Alors croyez-moi : lorsque je vous dis que Predator: Badlands est l’un des meilleurs films que j’aie pu voir ces dernières années, et qu’à la limite si Elle Fanning n’y avait pas tenu un rôle je n’en penserais pas moins de bien (…mais que je suis quand même contente qu’elle soit dans un bon film !), ça veut dire beaucoup.
Il y a des films dont une grande partie du plaisir repose sur l’après : le temps (des heures, si on a de la chance) que l’on passe à repenser à ce que l’on a vu, à revenir sur la signification des choses, à se repasser des scènes pour s’en faire une lecture nouvelle, différente de celle que l’on a eue sur le coup. Si on a eu le temps d’en avoir une sur le coup ! Et j’ai très hâte de vivre ça avec P:B parce que la première lecture est déjà délectable. Predator: Badlands est un film d’action SF, pour sûr, mais c’est avant tout une réflexion sur le système patriarcal et sa transmission. Ou le refus de cette transmission. Le film n’en fait pas grand mystère, il y a même des moments où on ne passe pas loin de se le voir écrire noir sur blanc ; mais ça fonctionne du tonnerre. A plus forte raison parce que c’est un film qui sait qu’il sera vu majoritairement par des hommes qui ont de fortes de chances de se positionner du côté de la patriarchie (le public « attendu » d’un film d’action, surtout avec l’historique de cette franchise en particulier, est logiquement féru d’action, de violence, et plus largement de domination). Predator: Badlands parle à ce public-là, lui force la main pour faire preuve d’empathie en jouant sur son envie de s’identifier à un tueur comme le Predator, l’encourage à réfléchir à la véritable nature de ses valeurs. Et le film le fait sans prêche grandiloquente, pour vraiment ne pas risquer de prendre son public à rebrousse-poil : c’est un film d’action, donc son action parle pour lui. Efficace en diable.
Et le public féminin, dans tout cela ? Il a lui aussi droit à des réflexions non dénuées d’intérêt sur les rôles genrés modernes, les limites de la sororité, et même une petite critique pas bête du pouvoir dangereux des émotions, sur soi comme sur les autres.
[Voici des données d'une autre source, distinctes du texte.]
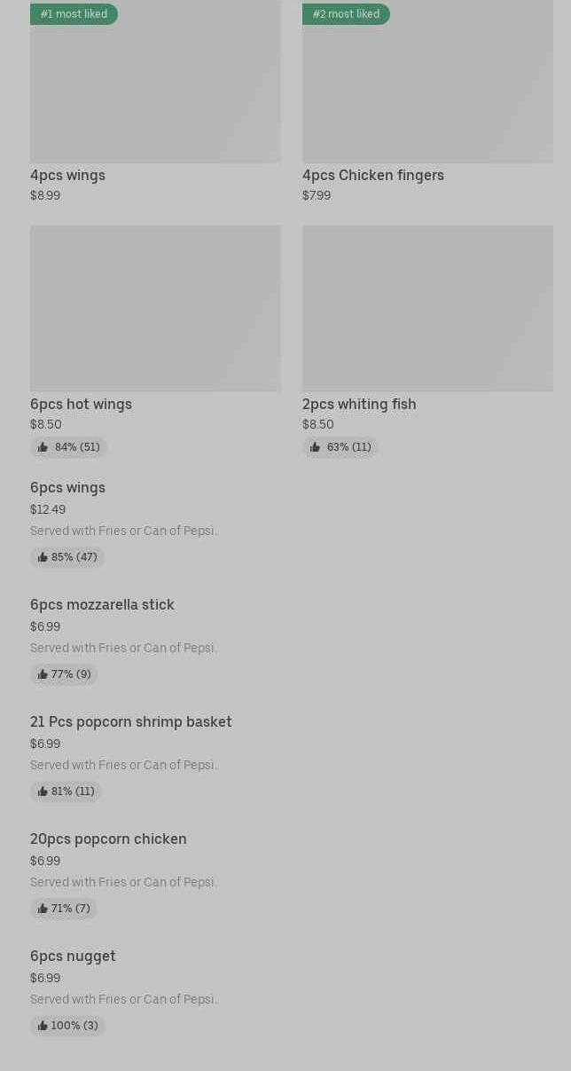Open the 6pcs hot wings photo
The width and height of the screenshot is (571, 1071).
[x=155, y=308]
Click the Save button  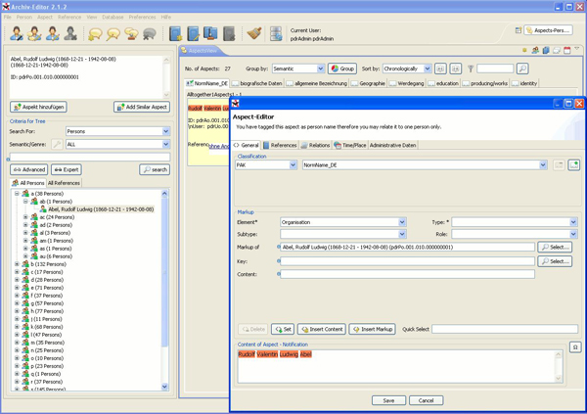(x=388, y=400)
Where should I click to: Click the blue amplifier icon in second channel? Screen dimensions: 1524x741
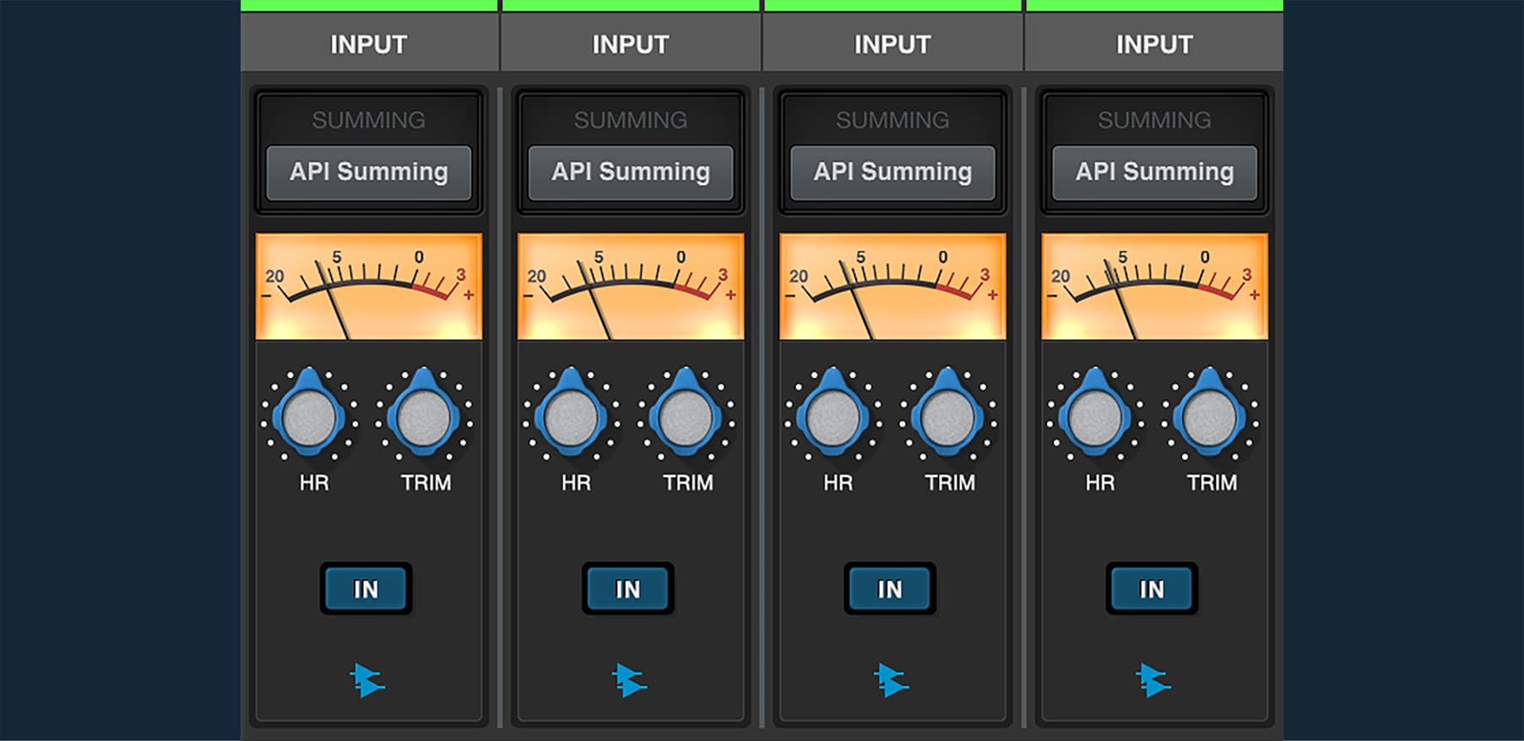point(629,680)
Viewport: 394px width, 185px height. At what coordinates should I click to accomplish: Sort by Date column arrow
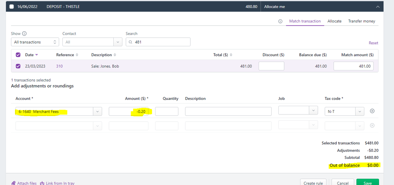pos(37,55)
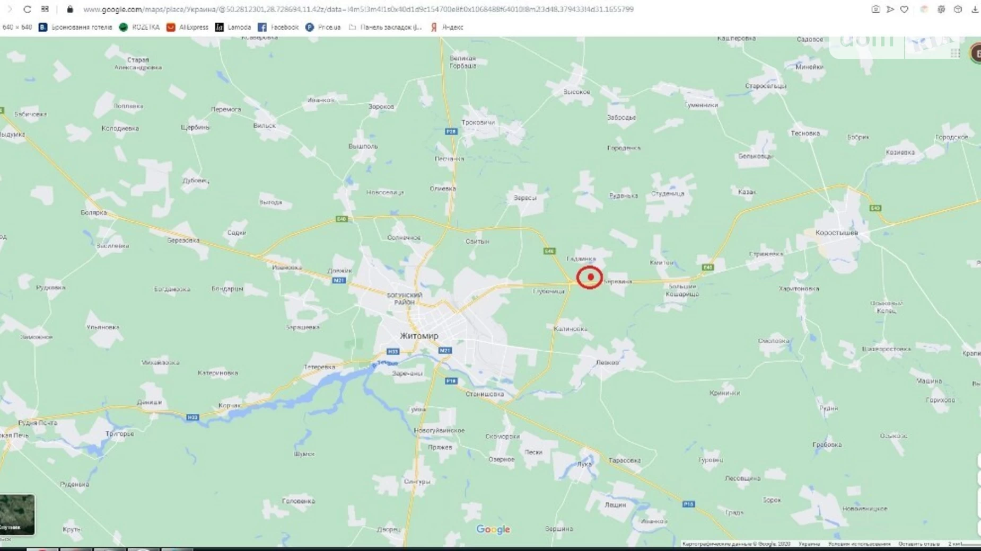Open the ROZETKA bookmark

tap(139, 27)
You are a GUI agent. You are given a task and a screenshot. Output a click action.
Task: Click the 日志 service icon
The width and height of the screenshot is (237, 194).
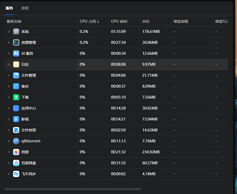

Il faudrait aussi mentionner le rôle de l’environment, la place des enfants… J’ai fini ce film il y a environ 15 minutes et j’ai déjà une liste longue comme le bras d’ingrédients à citer ! Tout dans Predator: Badlands se prête à des tonnes de réflexion pendant que le sang vert fluo gicle à l’écran. C’est incroyable comme c’est à la fois subtil et pas le moindre du monde. Je sais pas que faire de moi-même après un visionnage comme ça ; d’un côté j’ai envie de tester plein d’autres films d’action (de cette franchise ou pas) afin de vérifier s’il y a des perles similaires qui m’y attendent, et de l’autre, je veux juste aller me caler la tête sur mon oreiller et repenser à Predator: Badlands et ses métaphores pendant un certain temps. Des heures, en fait ; parce que j’ai eu de la chance.